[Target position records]
________________

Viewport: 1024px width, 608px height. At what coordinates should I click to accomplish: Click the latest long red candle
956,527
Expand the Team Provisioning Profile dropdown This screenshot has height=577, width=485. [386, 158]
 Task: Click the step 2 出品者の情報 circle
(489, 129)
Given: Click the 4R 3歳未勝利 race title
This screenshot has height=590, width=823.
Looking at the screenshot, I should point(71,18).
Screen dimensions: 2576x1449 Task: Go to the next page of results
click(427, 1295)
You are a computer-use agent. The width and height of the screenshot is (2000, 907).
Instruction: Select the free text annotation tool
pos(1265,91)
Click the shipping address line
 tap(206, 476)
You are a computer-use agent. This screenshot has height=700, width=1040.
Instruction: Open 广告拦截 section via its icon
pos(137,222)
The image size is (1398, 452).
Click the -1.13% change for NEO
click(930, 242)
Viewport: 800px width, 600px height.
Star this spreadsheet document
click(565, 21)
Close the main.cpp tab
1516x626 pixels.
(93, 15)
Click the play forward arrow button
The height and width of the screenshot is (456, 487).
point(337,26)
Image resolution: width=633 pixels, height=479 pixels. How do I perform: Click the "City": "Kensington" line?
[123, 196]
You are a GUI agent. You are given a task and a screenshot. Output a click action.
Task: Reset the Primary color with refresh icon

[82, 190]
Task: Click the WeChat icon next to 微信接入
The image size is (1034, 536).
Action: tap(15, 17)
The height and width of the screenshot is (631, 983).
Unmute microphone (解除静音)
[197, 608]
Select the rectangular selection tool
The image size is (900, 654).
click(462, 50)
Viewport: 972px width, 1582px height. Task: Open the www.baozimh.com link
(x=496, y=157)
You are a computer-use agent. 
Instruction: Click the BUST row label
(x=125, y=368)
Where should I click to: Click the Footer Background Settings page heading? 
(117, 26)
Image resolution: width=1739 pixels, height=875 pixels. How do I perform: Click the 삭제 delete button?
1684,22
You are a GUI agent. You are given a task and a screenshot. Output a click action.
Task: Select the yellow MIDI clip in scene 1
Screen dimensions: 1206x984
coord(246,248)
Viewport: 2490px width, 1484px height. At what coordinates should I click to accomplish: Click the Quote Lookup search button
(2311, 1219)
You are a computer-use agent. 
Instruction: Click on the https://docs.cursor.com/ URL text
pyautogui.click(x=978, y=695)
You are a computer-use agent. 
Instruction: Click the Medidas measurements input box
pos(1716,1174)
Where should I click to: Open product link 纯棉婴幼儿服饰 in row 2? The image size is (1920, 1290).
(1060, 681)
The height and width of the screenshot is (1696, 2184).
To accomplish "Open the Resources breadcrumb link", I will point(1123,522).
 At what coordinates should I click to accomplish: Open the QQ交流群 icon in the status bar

________________

_WORK TO BE COMPLETED_.
Switch each "Instruction" in the records above to "Goal" and write the lines out again with nothing else altered.

_CORRECT OUTPUT_.
Viewport: 1024px width, 608px height. At what coordinates should I click to accomplish: Click the latest long red candle
956,527
Expand the Team Provisioning Profile dropdown This screenshot has height=577, width=485. [386, 158]
 Task: Click the step 2 出品者の情報 circle
(489, 129)
Given: Click the 4R 3歳未勝利 race title
This screenshot has height=590, width=823.
Looking at the screenshot, I should point(71,18).
Screen dimensions: 2576x1449 Task: Go to the next page of results
click(427, 1295)
You are a computer-use agent. The width and height of the screenshot is (2000, 907).
Goal: Select the free text annotation tool
pos(1265,91)
Click the shipping address line
 tap(206, 476)
You are a computer-use agent. This screenshot has height=700, width=1040.
Goal: Open 广告拦截 section via its icon
pos(137,222)
The image size is (1398, 452).
Click the -1.13% change for NEO
click(930, 242)
Viewport: 800px width, 600px height.
Star this spreadsheet document
click(565, 21)
Close the main.cpp tab
1516x626 pixels.
(93, 15)
Click the play forward arrow button
The height and width of the screenshot is (456, 487).
point(337,26)
Image resolution: width=633 pixels, height=479 pixels. How do I perform: Click the "City": "Kensington" line?
[123, 196]
You are a GUI agent. You are given a task and a screenshot. Output a click action.
Task: Reset the Primary color with refresh icon

[82, 190]
Task: Click the WeChat icon next to 微信接入
The image size is (1034, 536).
Action: tap(15, 17)
The height and width of the screenshot is (631, 983).
Unmute microphone (解除静音)
[197, 608]
Select the rectangular selection tool
The image size is (900, 654).
click(462, 50)
Viewport: 972px width, 1582px height. Task: Open the www.baozimh.com link
(x=496, y=157)
You are a computer-use agent. 
Goal: Click the BUST row label
(x=125, y=368)
Where should I click to: Click the Footer Background Settings page heading? 
(117, 26)
Image resolution: width=1739 pixels, height=875 pixels. How do I perform: Click the 삭제 delete button?
1684,22
You are a GUI agent. You are given a task and a screenshot. Output a click action.
Task: Select the yellow MIDI clip in scene 1
Screen dimensions: 1206x984
coord(246,248)
Viewport: 2490px width, 1484px height. At what coordinates should I click to accomplish: Click the Quote Lookup search button
(2311, 1219)
You are a computer-use agent. 
Goal: Click on the https://docs.cursor.com/ URL text
pyautogui.click(x=978, y=695)
You are a computer-use agent. 
Goal: Click the Medidas measurements input box
pos(1716,1174)
Where should I click to: Open product link 纯棉婴幼儿服饰 in row 2? The image size is (1920, 1290).
(1060, 681)
The height and width of the screenshot is (1696, 2184).
To accomplish "Open the Resources breadcrumb link", I will point(1123,522).
 At what coordinates should I click to accomplish: Open the QQ交流群 icon in the status bar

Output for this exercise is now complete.